Fitness gurus frequently praise the physical and mental benefits of doing yoga and Pilates. But nothing compares to actually doing these alternative workouts yourself. The sweat, the heat and the intensity are more than with any typical workout I’ve ever tried.

The first time I ever tried yoga and Pilates was a few years ago during the summer. Since it was summer and I was unemployed, I figured that I should use this free time to work out. Little did I know that a beginner class in these alternative forms of exercise would leave me exhausted and ready to give up. And after two sessions, I did give up. I didn’t know which one fit me best – yoga or Pilates – and I realized that this great workout was also a bit expensive, especially for a college student.

Both yoga and Pilates share similar principles of combining the body and mind. However, yoga focuses on meditation and incorporates it into the exercises. Yoga is also a more ancient practice, originating in India thousands of years ago. Both yoga and Pilates serve as a way to stretch and strengthen muscles while improving relaxation and posture.

Yoga and Pilates have become part of mainstream society and are offered at virtually any well-known gym. There is no doubt that they are a great workout — just ask my sore abs and thighs after my first hour-long Pilates class. However, even the most dedicated gym addict gets bored with routine from time to time. We can all spice up our workout with an occasional yoga or Pilates class, but is there another level of alternative workouts?

Yes, there is, and its name is Corepower Hot Yoga. While the name may throw you off, this trendy workout is a fascinating (and pricey) experience. This discovery caught my attention and renewed my interest in yoga and Pilates. Compared to other exercises, Corepower Yoga seemed to have it all: it was beginner-friendly, intense, relaxing, and stress relieving.

Corepower Yoga incorporates 26 yoga poses in to a 60 -70 – or 90 minute session. During each session, the 26 poses are performed in a strict routine. The focus is meant to be on “the essence of every organ, bone, joint, muscle, ligament, tendon, blood vessel, nerve, and gland” according to the Corepower Web site. Clearly, it is a very specific and detail-oriented exercise. This is only the beginning. The session takes place in a room that is heated to a sweltering 105 degrees.

While this form of yoga may resemble a primitive form of torture, the benefits are well worth the high temperatures. The Corepower Web site states that heated environments cause the body to burn more fat than exercising at regular temperatures. It also loosens the muscles to better prevent injury and speeds up the body’s ability to break down fat and glucose. While dripping in sweat may not sound appealing, it is a great workout for cleansing your body.

Corepower Hot Yoga is like a typical workout on steroids.
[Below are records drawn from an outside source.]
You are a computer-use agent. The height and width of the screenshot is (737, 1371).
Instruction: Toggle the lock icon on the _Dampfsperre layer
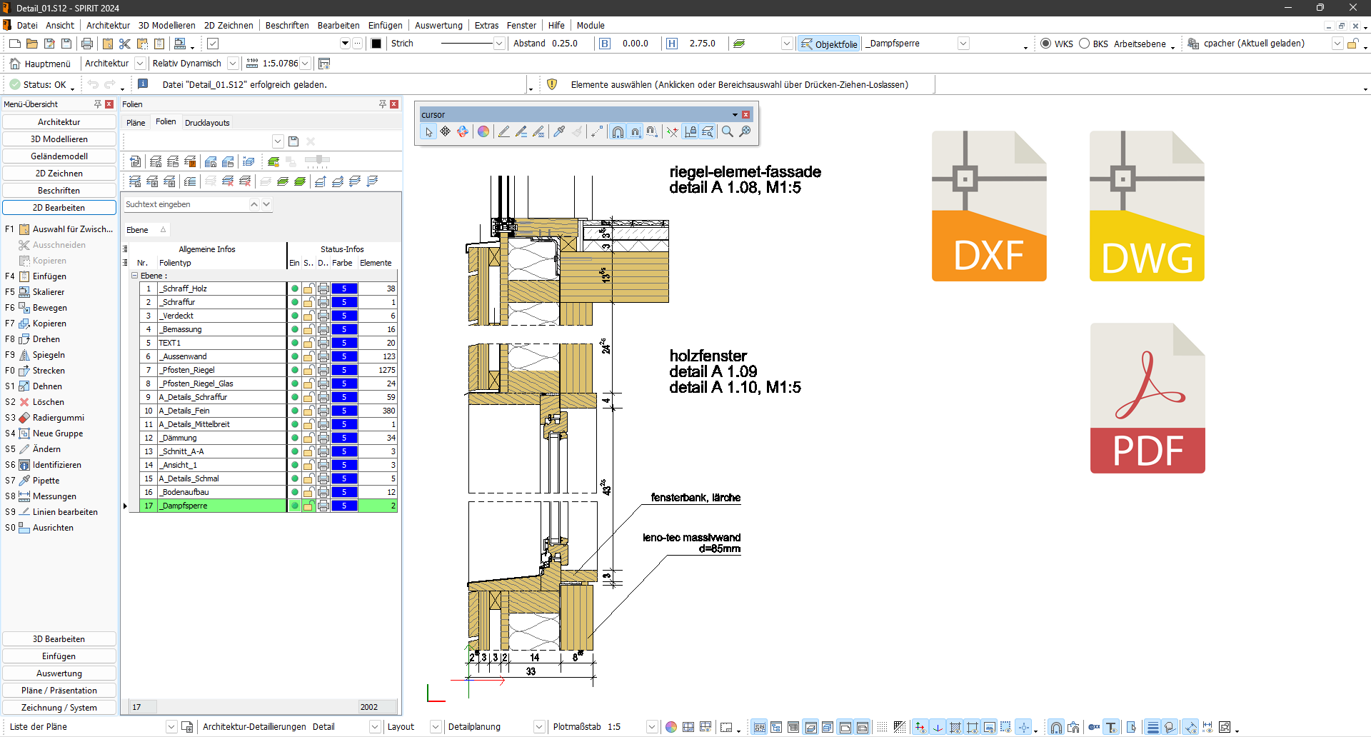pos(308,506)
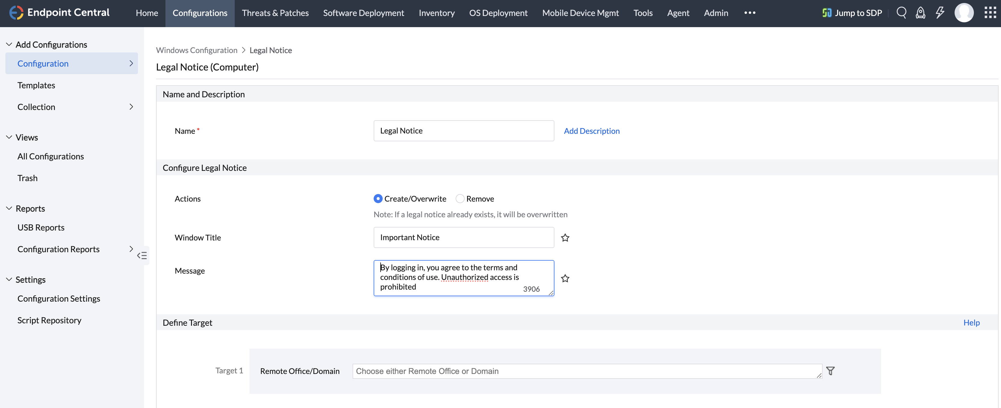Click the lightning bolt quick actions icon
Screen dimensions: 1001x408
[940, 12]
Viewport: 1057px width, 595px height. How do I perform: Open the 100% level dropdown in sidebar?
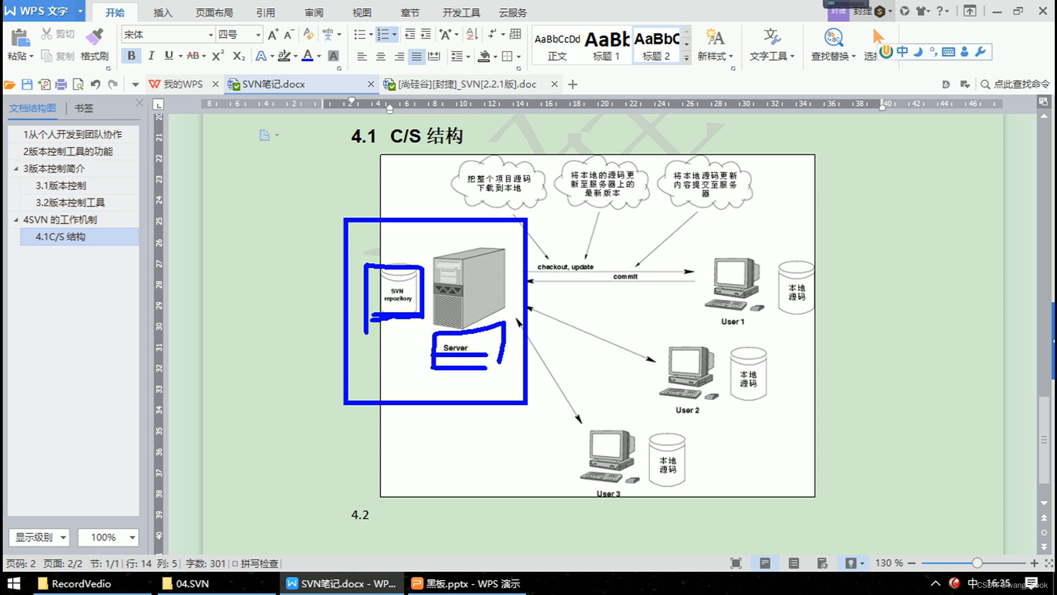(x=132, y=537)
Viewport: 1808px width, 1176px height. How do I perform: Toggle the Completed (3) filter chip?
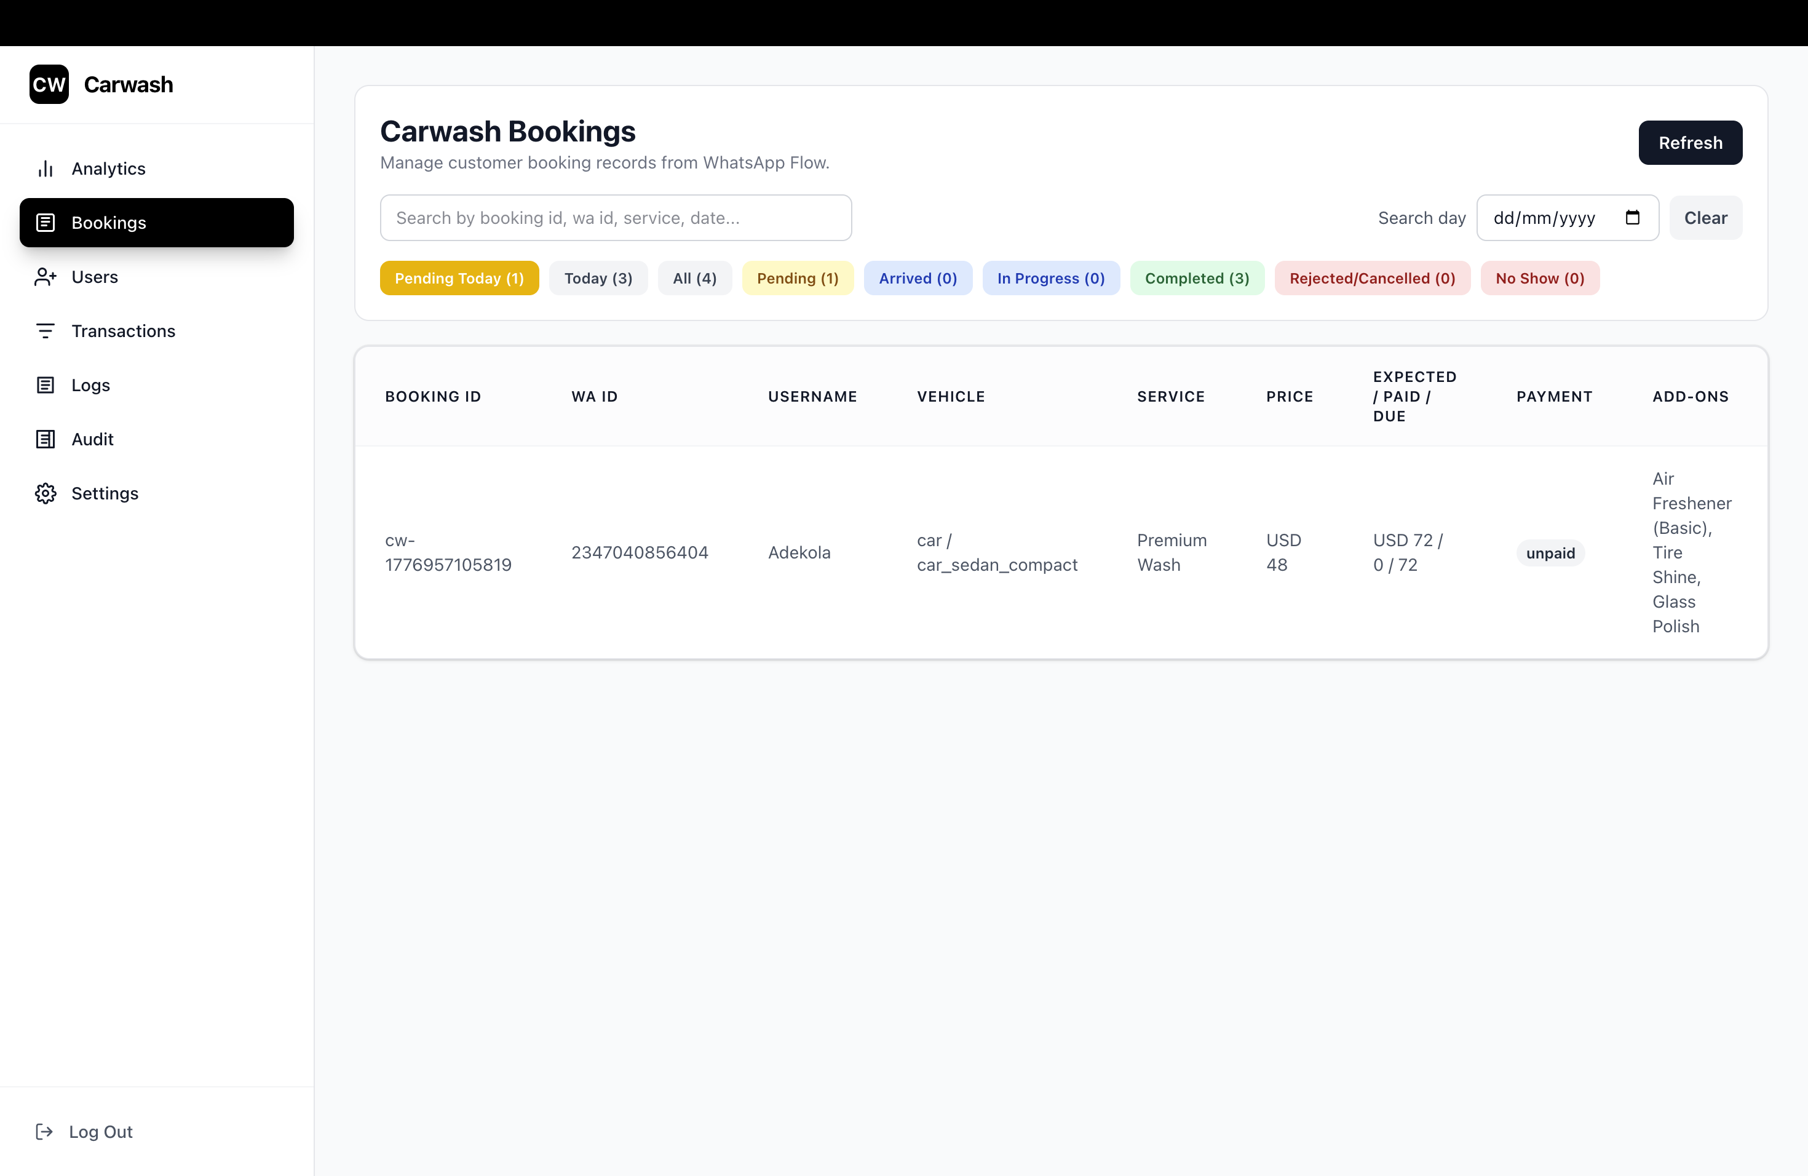coord(1196,278)
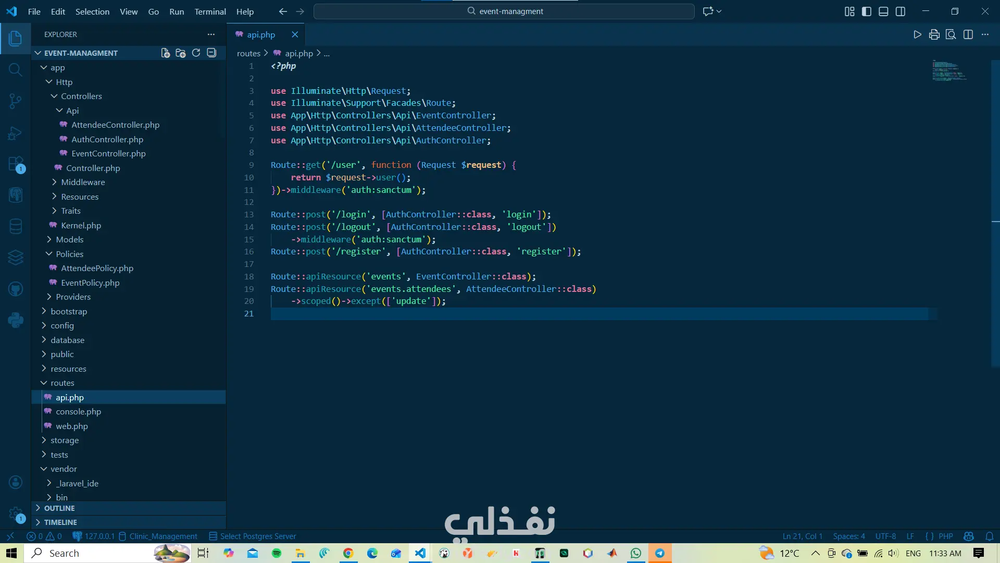Viewport: 1000px width, 563px height.
Task: Toggle the bottom panel visibility
Action: click(x=883, y=11)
It might sound intimidating, especially to beginners, but the classes with heated temperatures are offered at all levels. The Corepower classes also focus on strengthening the abdominal muscles commonly referred to as the core (hence its name). If you can’t stand the discomfort of doing crunches, the Corepower workout will strengthen your abdominal muscles without straining your neck. The steamy surroundings of a 105-degree room make a demanding workout even more challenging.